In Box2d, as much as i understood, objects have a default collision response, which lets them stop movement or bounce back (if you set a restitution).
Also you can say, that the object is a sensor and so you can implement your own collision response.
Now i would like to use the default collision response for some kinds of collisions, while i want to have full controll of collisions with specific objects.
For example: A player should stop movement or bounce back, if he collides with a wall, but it should loose Hp, when he collides with a bullet and the bullet should be removed.
So i would like to have something like the contact filters, but the objects, which do not match the filter should react with the default behaivor.

Is something like this possible?
How can i do that?

Thanks

2

2 Answers

1
votes

Use a CollisionListener and check the user data of your fixtures/bodies for the type.

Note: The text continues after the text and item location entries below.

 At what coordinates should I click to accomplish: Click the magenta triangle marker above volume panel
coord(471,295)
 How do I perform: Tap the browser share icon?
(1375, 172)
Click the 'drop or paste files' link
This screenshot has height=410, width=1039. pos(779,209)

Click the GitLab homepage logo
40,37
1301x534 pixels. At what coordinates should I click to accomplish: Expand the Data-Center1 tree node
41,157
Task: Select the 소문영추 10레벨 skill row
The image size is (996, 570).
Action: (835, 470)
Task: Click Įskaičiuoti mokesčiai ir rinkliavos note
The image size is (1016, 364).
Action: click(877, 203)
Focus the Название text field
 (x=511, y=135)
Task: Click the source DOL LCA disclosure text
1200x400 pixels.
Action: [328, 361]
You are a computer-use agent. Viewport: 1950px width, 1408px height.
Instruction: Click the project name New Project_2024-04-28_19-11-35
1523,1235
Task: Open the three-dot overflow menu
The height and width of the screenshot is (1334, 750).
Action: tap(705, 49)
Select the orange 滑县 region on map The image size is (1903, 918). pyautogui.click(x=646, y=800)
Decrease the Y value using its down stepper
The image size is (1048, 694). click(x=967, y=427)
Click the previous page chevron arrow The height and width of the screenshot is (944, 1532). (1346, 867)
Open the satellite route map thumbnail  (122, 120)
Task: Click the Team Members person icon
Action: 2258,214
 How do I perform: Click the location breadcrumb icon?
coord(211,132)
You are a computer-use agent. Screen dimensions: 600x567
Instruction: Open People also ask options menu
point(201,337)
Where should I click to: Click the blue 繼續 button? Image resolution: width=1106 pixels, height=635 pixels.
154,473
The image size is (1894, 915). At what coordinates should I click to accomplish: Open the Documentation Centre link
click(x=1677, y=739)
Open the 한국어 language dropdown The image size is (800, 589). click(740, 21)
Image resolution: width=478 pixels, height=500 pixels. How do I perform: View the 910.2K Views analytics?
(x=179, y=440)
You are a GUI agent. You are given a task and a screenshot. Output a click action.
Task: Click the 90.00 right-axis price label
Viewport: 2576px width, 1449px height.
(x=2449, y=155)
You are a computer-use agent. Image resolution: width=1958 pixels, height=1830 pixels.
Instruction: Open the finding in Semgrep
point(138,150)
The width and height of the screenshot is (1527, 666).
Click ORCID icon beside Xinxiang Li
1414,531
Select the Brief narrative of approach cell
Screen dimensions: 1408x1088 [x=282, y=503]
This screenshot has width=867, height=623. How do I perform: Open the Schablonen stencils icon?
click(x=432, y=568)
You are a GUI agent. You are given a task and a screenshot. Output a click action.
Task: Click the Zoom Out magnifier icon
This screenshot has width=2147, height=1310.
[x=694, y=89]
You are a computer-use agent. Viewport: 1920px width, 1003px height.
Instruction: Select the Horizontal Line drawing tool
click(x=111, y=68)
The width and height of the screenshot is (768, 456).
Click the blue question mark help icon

Then you can handle it however you want. If you don't want the player/bullet collision to have a response, you should disable the Contact in preSolve (via Contact.setEnabled(false)) and mark the bullet to be destroyed.

Having a powerful collision handling system is necessary in this case. I've created a gist which shows how I do it via socalled CollisionHandlers. which are responsible for each type of EntityA vs EntityB collisions. The CollisionFilter can already pre-filter the collisions in total and the CollisionListener will then determine the correct CollisionHandler and forward the callbacks to those. It uses reflection and might not be the fastest approach with a lot of bodies and collisions, but so far I didn't ran into any problems here.

You can find the gist here.

1
votes

This basics is this :

http://pastebin.com/9vzZUbTT

All your fixture's user data should have a own specific name.

This works for me!

The entity class contains the body and fixture.